● **ЗАДАНИЕ 1**:
Опираясь на текст о мифе и воображении, объясните, почему ум, читая мифы, редко вглядывается в механизм, который движет миром мифологии.
● **ЗАДАНИЕ 2**:
Какое слово, согласно тексту о мифе и воображении, охотно использует разум, когда речь идет о мифе и загадочности мира?
● **ЗАДАНИЕ 3**:
Измените в тексте о мифе и воображении отрывок от «Со времен Аристотеля» до «категориями на поединок?» включительно, заменив «поединок» на «бой».

== ТЕКСТ СТРАНИЦЫ ==

2. ВТОРОЕ ПРЕДВАРЕНИЕ. ВООБРАЖЕНИЕ КАК ПОЗНАВАТЕЛЬНАЯ СПОСОБНОСТЬ[2]

2. ВТОРОЕ ПРЕДВАРЕНИЕ. ВООБРАЖЕНИЕ КАК ПОЗНАВАТЕЛЬНАЯ СПОСОБНОСТЬ[2]

Эстетика у эллинов – онтология,

Мифология у эллинов – гносеология.

Не странно ли, что в век столь глубокого проникновения в мир микрокосмоса – бесконечно малого, читатель часто поневоле пренебрегает искусством пристального чтения. Читая мифы, ум редко вглядывается в чудесный механизм, движущий миром мифологии, потому что он не вооружен знанием этого механизма. Внимание скользит по мифологической фабуле и мифологическим образам, как по чему-то давно знакомому, улавливая только явную или весьма прозрачную аллегорию или «сюжет». Мы любуемся чешуей мифологического зверя, не видя в этом фантастическом чудовище всей таинственной ночи античного космоса и тех первых загадочных лучей познания, которые бросает ум-воображение на все самое нежное и самое кровожадное в человеке и в мире. Миф и загадочность мира для нас соотношение естественное. В таких случаях разум охотно пользуется словом «иррациональный». Но сами эти нам давно знакомые мифы в своей сущности, как мир познания, нам вовсе не так уж хорошо знакомы и понятны. С высоты научного знания мы и не задумываемся над существом мифологического образа и над «логикой чудесного» мира этих образов. Ведь это мир фантазии! А фантазии доступно все – любой калейдоскоп нелепостей. Познание же требует законов. Но какие законы могут быть в алогическом мире чудесного! Понятие «закон» есть всегда высшее выражение логики, некое якобы торжество разума над бытием. Однако чудесный мир мифа стоит в прямом противоречии к положениям формальной, аристотелевой логики – с ее «можно» и «нельзя», пли «истинно» и «ложно». Диалектика здравого смысла также не усматривает диалектических ходов логики в неожиданных чудесах и химеризмах мифа и благоразумно отворачивается от всего чудесного, если оно не может быть разоблачено, то есть не может быть расчудесено. Формальная логика не любит переживать конфуз.

Со времен Аристотеля мы приняли логику как логику здравого смысла (с дефисом «разум») [3]. Но я позволю себе спросить: как обстоит дело с воображением, которое порой отбрасывает от себя здравый смысл и вызывает самый разум с его формальными категориями на поединок?

===
== ИСХОДНЫЕ ДАННЫЕ ==

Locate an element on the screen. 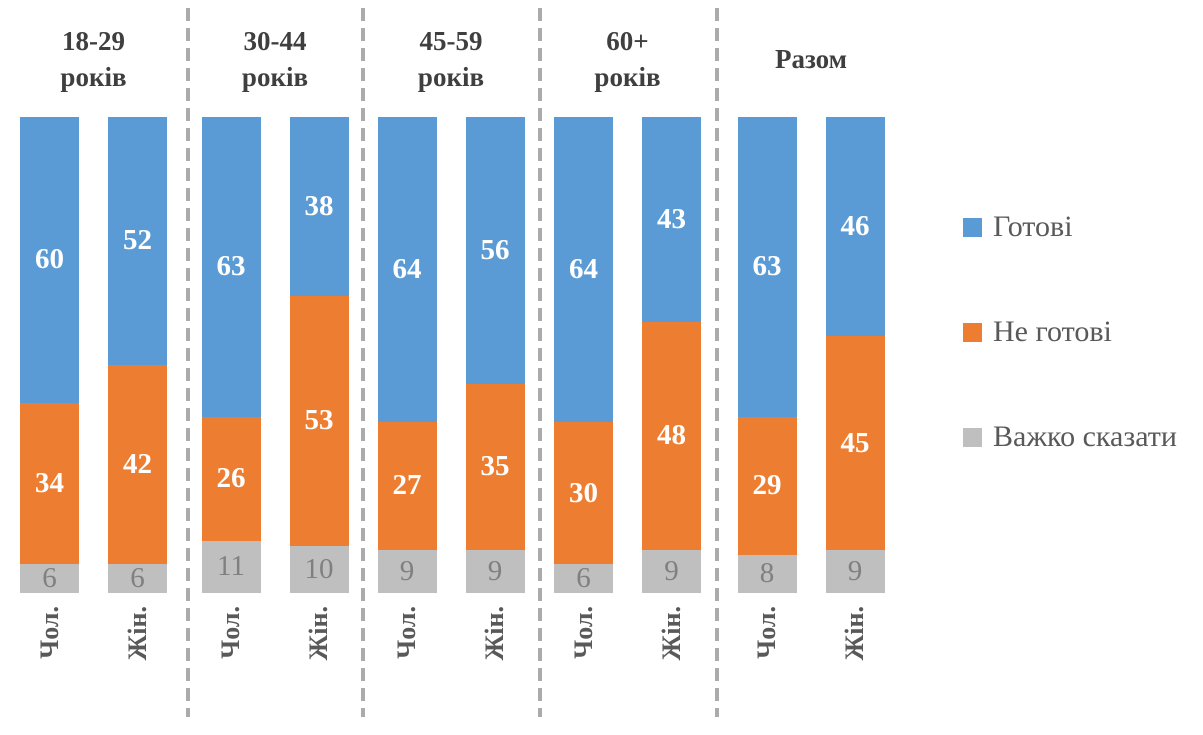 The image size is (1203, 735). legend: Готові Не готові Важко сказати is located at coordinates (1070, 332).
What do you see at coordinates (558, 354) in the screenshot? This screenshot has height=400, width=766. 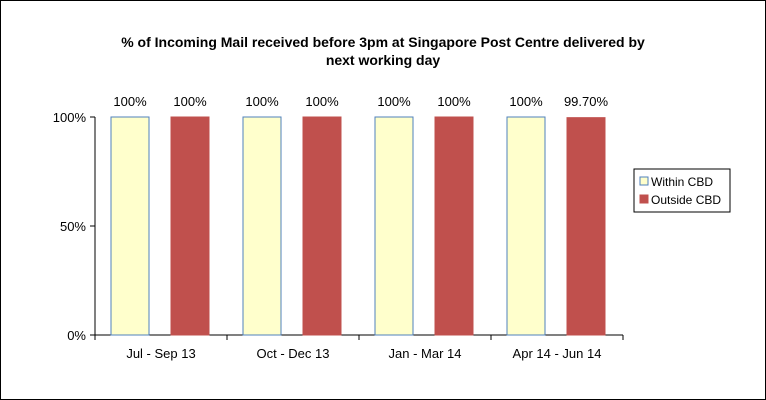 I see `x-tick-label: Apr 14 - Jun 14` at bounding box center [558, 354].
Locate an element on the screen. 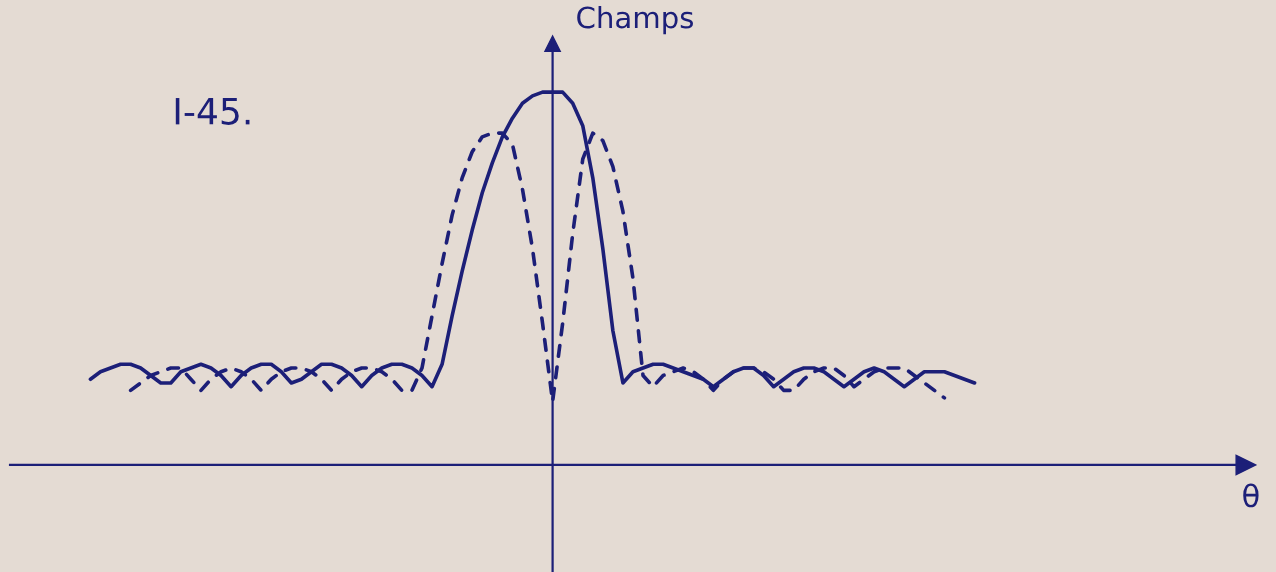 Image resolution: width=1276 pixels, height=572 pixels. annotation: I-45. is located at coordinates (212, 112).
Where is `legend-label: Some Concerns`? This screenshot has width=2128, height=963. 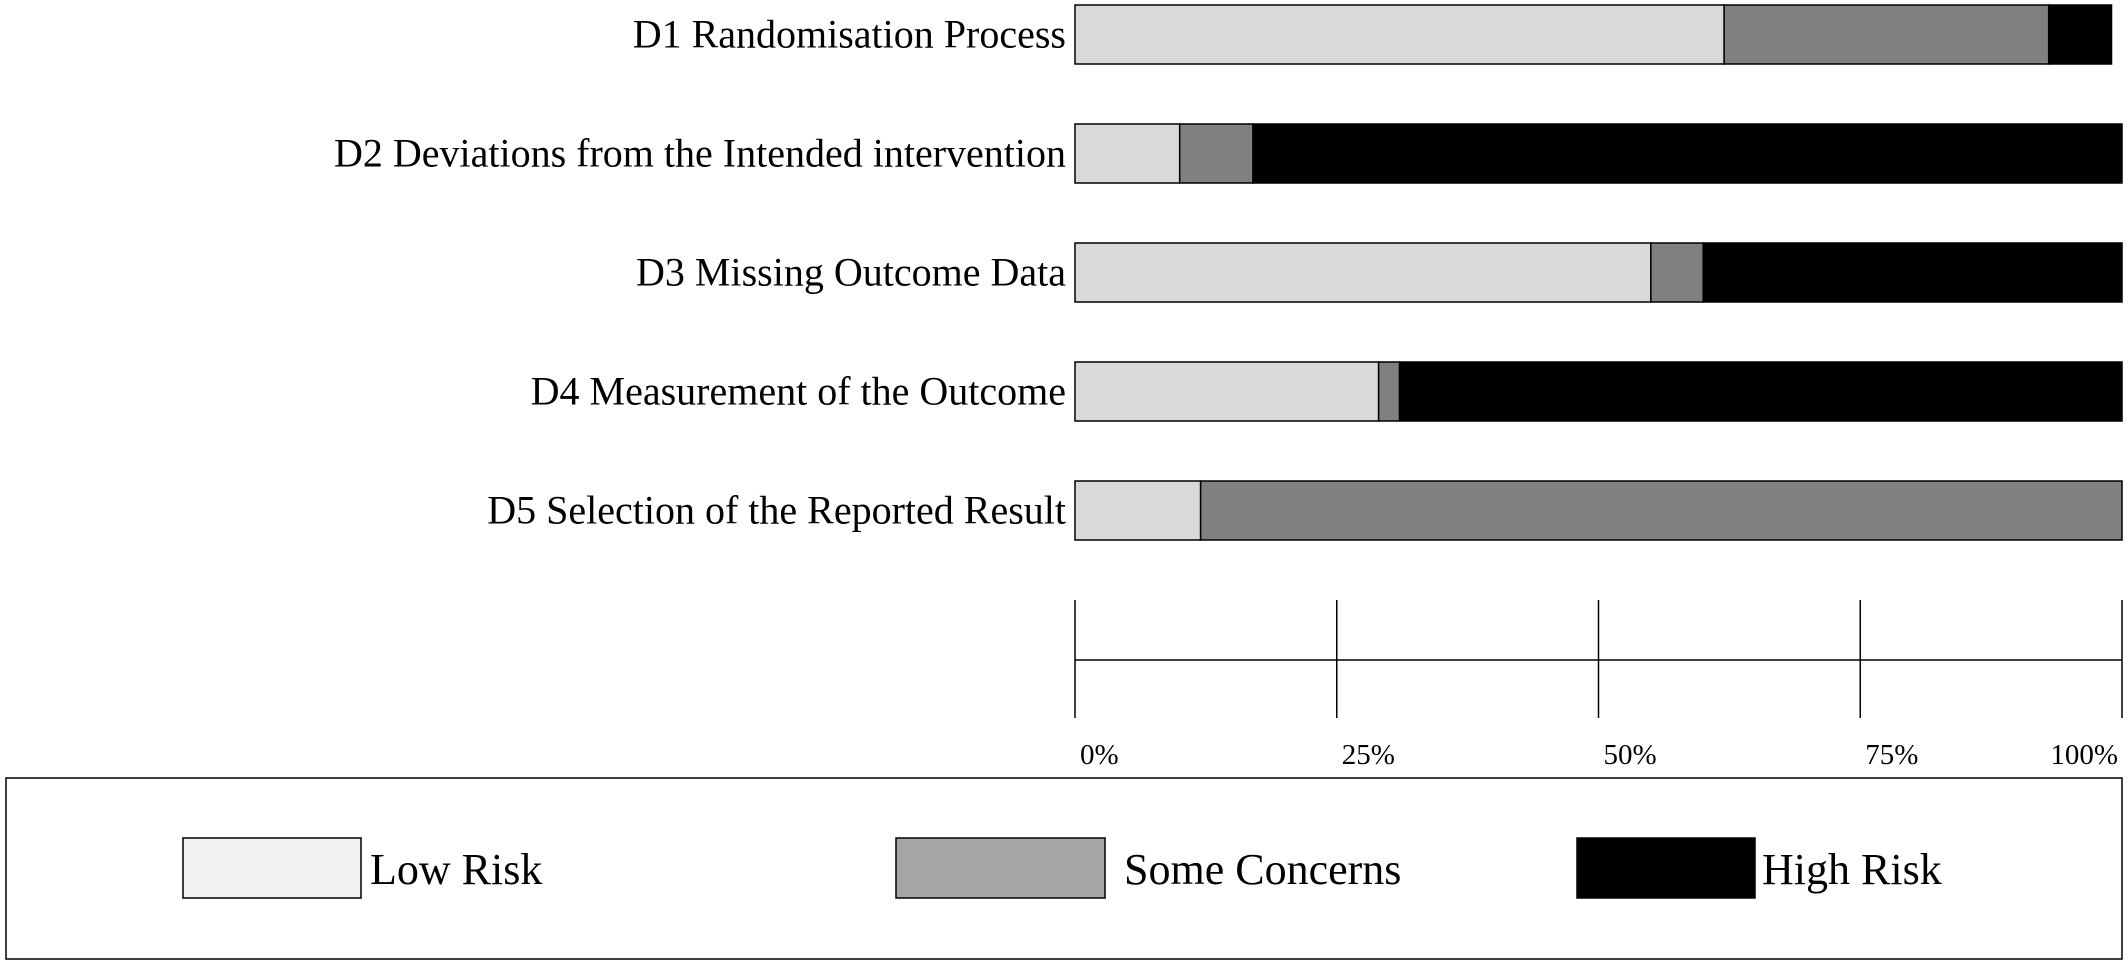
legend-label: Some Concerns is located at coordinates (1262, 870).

===
== ИСХОДНЫЕ ДАННЫЕ ==

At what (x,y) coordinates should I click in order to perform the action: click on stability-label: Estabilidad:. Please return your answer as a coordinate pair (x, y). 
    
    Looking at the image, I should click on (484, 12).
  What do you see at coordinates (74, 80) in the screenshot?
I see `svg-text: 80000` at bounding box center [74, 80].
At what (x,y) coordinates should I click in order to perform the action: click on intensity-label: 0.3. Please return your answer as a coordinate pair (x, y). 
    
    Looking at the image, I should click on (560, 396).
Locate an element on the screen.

===
== ИСХОДНЫЕ ДАННЫЕ ==

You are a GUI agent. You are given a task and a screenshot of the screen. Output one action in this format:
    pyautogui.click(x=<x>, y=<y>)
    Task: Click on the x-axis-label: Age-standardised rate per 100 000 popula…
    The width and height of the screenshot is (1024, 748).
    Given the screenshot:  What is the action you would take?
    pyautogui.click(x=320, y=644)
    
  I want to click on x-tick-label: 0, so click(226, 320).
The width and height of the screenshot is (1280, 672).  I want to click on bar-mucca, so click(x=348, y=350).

===

● **ОТВЕТ 1**:
Ум не вооружен знанием этого механизма. Поэтому внимание скользит по мифологической фабуле и образам как по давно знакомому и улавливает лишь явную или весьма прозрачную аллегорию или «сюжет».

● **ОТВЕТ 2**:
Слово «иррациональный».

● **ОТВЕТ 3**:
Со времен Аристотеля мы приняли логику как логику здравого смысла (с дефисом «разум») [3]. Но я позволю себе спросить: как обстоит дело с воображением, которое порой отбрасывает от себя здравый смысл и вызывает самый разум с его формальными категориями на бой?